[Items listed in a dataset]

BEGIN

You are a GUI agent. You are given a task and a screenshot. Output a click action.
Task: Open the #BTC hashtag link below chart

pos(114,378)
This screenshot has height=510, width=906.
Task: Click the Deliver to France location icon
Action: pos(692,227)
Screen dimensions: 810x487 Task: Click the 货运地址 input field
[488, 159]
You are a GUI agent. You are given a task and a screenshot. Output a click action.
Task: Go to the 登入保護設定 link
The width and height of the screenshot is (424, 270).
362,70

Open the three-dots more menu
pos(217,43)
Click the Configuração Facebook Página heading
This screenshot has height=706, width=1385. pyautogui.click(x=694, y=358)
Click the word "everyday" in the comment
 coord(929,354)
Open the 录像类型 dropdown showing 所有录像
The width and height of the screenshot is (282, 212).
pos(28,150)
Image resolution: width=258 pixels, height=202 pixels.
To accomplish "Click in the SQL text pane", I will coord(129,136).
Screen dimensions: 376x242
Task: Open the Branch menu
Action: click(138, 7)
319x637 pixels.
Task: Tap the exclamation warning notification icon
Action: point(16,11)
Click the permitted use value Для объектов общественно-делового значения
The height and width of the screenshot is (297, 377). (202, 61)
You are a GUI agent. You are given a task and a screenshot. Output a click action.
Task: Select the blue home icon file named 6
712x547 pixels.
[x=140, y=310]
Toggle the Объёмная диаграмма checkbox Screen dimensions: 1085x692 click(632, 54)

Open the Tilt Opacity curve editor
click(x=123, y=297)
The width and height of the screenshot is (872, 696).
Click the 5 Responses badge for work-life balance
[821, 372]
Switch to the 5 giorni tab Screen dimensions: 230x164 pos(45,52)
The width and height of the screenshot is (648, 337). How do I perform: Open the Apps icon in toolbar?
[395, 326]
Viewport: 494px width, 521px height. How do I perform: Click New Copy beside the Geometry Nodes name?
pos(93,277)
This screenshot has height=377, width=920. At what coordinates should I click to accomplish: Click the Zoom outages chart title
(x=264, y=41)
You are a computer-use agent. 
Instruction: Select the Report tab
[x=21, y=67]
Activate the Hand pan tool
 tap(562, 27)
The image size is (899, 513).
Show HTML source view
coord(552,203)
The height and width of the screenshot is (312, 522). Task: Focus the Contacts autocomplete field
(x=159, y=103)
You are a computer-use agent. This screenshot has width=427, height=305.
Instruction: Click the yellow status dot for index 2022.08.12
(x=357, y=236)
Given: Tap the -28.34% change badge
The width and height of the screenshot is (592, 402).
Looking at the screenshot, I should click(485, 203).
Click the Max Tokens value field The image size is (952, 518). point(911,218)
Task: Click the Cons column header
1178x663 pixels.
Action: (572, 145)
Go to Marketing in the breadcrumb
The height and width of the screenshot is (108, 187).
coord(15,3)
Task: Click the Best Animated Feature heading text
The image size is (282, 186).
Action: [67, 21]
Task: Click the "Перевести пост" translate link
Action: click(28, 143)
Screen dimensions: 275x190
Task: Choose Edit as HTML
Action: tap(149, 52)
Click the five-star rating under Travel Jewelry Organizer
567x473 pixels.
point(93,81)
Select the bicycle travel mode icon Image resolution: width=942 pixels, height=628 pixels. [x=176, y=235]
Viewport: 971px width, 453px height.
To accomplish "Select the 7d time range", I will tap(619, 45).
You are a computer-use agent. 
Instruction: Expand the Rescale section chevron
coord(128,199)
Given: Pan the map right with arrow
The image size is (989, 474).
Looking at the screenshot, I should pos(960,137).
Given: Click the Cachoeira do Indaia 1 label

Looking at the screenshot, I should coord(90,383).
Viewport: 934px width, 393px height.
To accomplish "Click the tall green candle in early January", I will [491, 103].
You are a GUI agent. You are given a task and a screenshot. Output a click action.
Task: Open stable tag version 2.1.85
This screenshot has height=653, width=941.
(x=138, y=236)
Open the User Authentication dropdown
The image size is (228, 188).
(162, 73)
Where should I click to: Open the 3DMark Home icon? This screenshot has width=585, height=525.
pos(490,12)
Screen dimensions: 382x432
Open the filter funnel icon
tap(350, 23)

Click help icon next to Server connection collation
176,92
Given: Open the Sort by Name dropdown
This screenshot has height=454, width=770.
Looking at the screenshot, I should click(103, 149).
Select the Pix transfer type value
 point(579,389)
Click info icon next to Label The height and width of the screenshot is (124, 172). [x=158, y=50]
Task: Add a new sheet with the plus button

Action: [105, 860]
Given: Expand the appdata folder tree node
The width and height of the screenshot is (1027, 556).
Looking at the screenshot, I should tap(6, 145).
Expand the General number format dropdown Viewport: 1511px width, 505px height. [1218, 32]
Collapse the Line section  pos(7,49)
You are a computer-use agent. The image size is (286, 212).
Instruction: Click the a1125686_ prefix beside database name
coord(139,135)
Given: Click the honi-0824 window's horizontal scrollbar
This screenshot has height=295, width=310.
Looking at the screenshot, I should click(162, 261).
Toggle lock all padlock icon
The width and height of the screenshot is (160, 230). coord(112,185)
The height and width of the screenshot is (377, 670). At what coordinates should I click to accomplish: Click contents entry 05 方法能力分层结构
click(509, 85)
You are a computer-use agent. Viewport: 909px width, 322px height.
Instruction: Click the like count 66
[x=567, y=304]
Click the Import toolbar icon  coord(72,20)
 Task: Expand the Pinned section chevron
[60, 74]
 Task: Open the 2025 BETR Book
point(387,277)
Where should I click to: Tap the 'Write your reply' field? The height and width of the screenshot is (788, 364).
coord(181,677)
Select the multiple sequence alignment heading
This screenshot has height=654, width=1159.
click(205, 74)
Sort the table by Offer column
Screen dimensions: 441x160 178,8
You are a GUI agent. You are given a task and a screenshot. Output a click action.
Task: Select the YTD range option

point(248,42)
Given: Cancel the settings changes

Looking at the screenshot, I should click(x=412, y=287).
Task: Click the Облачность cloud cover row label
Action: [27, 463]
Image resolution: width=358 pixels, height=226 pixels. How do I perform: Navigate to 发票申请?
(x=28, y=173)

END

WHAT TO PRODUCE: Exactly as shown, repeat every record.

EXERCISE ANSWER:
You are a GUI agent. You are given a task and a screenshot. Output a click action.
Task: Open the #BTC hashtag link below chart

pos(114,378)
This screenshot has height=510, width=906.
Task: Click the Deliver to France location icon
Action: pos(692,227)
Screen dimensions: 810x487 Task: Click the 货运地址 input field
[488, 159]
You are a GUI agent. You are given a task and a screenshot. Output a click action.
Task: Go to the 登入保護設定 link
The width and height of the screenshot is (424, 270).
362,70

Open the three-dots more menu
pos(217,43)
Click the Configuração Facebook Página heading
This screenshot has height=706, width=1385. pyautogui.click(x=694, y=358)
Click the word "everyday" in the comment
 coord(929,354)
Open the 录像类型 dropdown showing 所有录像
The width and height of the screenshot is (282, 212).
pos(28,150)
Image resolution: width=258 pixels, height=202 pixels.
To accomplish "Click in the SQL text pane", I will coord(129,136).
Screen dimensions: 376x242
Task: Open the Branch menu
Action: click(138, 7)
319x637 pixels.
Task: Tap the exclamation warning notification icon
Action: point(16,11)
Click the permitted use value Для объектов общественно-делового значения
The height and width of the screenshot is (297, 377). (202, 61)
You are a GUI agent. You are given a task and a screenshot. Output a click action.
Task: Select the blue home icon file named 6
712x547 pixels.
[x=140, y=310]
Toggle the Объёмная диаграмма checkbox Screen dimensions: 1085x692 click(632, 54)

Open the Tilt Opacity curve editor
click(x=123, y=297)
The width and height of the screenshot is (872, 696).
Click the 5 Responses badge for work-life balance
[821, 372]
Switch to the 5 giorni tab Screen dimensions: 230x164 pos(45,52)
The width and height of the screenshot is (648, 337). How do I perform: Open the Apps icon in toolbar?
[395, 326]
Viewport: 494px width, 521px height. How do I perform: Click New Copy beside the Geometry Nodes name?
pos(93,277)
This screenshot has height=377, width=920. At what coordinates should I click to accomplish: Click the Zoom outages chart title
(x=264, y=41)
You are a computer-use agent. 
Instruction: Select the Report tab
[x=21, y=67]
Activate the Hand pan tool
 tap(562, 27)
The image size is (899, 513).
Show HTML source view
coord(552,203)
The height and width of the screenshot is (312, 522). Task: Focus the Contacts autocomplete field
(x=159, y=103)
You are a computer-use agent. This screenshot has width=427, height=305.
Instruction: Click the yellow status dot for index 2022.08.12
(x=357, y=236)
Given: Tap the -28.34% change badge
The width and height of the screenshot is (592, 402).
Looking at the screenshot, I should click(485, 203).
Click the Max Tokens value field The image size is (952, 518). point(911,218)
Task: Click the Cons column header
1178x663 pixels.
Action: (572, 145)
Go to Marketing in the breadcrumb
The height and width of the screenshot is (108, 187).
coord(15,3)
Task: Click the Best Animated Feature heading text
The image size is (282, 186).
Action: [67, 21]
Task: Click the "Перевести пост" translate link
Action: click(28, 143)
Screen dimensions: 275x190
Task: Choose Edit as HTML
Action: tap(149, 52)
Click the five-star rating under Travel Jewelry Organizer
567x473 pixels.
point(93,81)
Select the bicycle travel mode icon Image resolution: width=942 pixels, height=628 pixels. [x=176, y=235]
Viewport: 971px width, 453px height.
To accomplish "Select the 7d time range", I will tap(619, 45).
You are a computer-use agent. 
Instruction: Expand the Rescale section chevron
coord(128,199)
Given: Pan the map right with arrow
The image size is (989, 474).
Looking at the screenshot, I should pos(960,137).
Given: Click the Cachoeira do Indaia 1 label

Looking at the screenshot, I should coord(90,383).
Viewport: 934px width, 393px height.
To accomplish "Click the tall green candle in early January", I will [491, 103].
You are a GUI agent. You are given a task and a screenshot. Output a click action.
Task: Open stable tag version 2.1.85
This screenshot has height=653, width=941.
(x=138, y=236)
Open the User Authentication dropdown
The image size is (228, 188).
(162, 73)
Where should I click to: Open the 3DMark Home icon? This screenshot has width=585, height=525.
pos(490,12)
Screen dimensions: 382x432
Open the filter funnel icon
tap(350, 23)

Click help icon next to Server connection collation
176,92
Given: Open the Sort by Name dropdown
This screenshot has height=454, width=770.
Looking at the screenshot, I should click(103, 149).
Select the Pix transfer type value
 point(579,389)
Click info icon next to Label The height and width of the screenshot is (124, 172). [x=158, y=50]
Task: Add a new sheet with the plus button

Action: [105, 860]
Given: Expand the appdata folder tree node
The width and height of the screenshot is (1027, 556).
Looking at the screenshot, I should tap(6, 145).
Expand the General number format dropdown Viewport: 1511px width, 505px height. [1218, 32]
Collapse the Line section  pos(7,49)
You are a computer-use agent. The image size is (286, 212).
Instruction: Click the a1125686_ prefix beside database name
coord(139,135)
Given: Click the honi-0824 window's horizontal scrollbar
This screenshot has height=295, width=310.
Looking at the screenshot, I should click(162, 261).
Toggle lock all padlock icon
The width and height of the screenshot is (160, 230). coord(112,185)
The height and width of the screenshot is (377, 670). At what coordinates should I click to accomplish: Click contents entry 05 方法能力分层结构
click(509, 85)
You are a computer-use agent. Viewport: 909px width, 322px height.
Instruction: Click the like count 66
[x=567, y=304]
Click the Import toolbar icon  coord(72,20)
 Task: Expand the Pinned section chevron
[60, 74]
 Task: Open the 2025 BETR Book
point(387,277)
Where should I click to: Tap the 'Write your reply' field? The height and width of the screenshot is (788, 364).
coord(181,677)
Select the multiple sequence alignment heading
This screenshot has height=654, width=1159.
click(205, 74)
Sort the table by Offer column
Screen dimensions: 441x160 178,8
You are a GUI agent. You are given a task and a screenshot. Output a click action.
Task: Select the YTD range option

point(248,42)
Given: Cancel the settings changes

Looking at the screenshot, I should click(x=412, y=287).
Task: Click the Облачность cloud cover row label
Action: [27, 463]
Image resolution: width=358 pixels, height=226 pixels. How do I perform: Navigate to 发票申请?
(x=28, y=173)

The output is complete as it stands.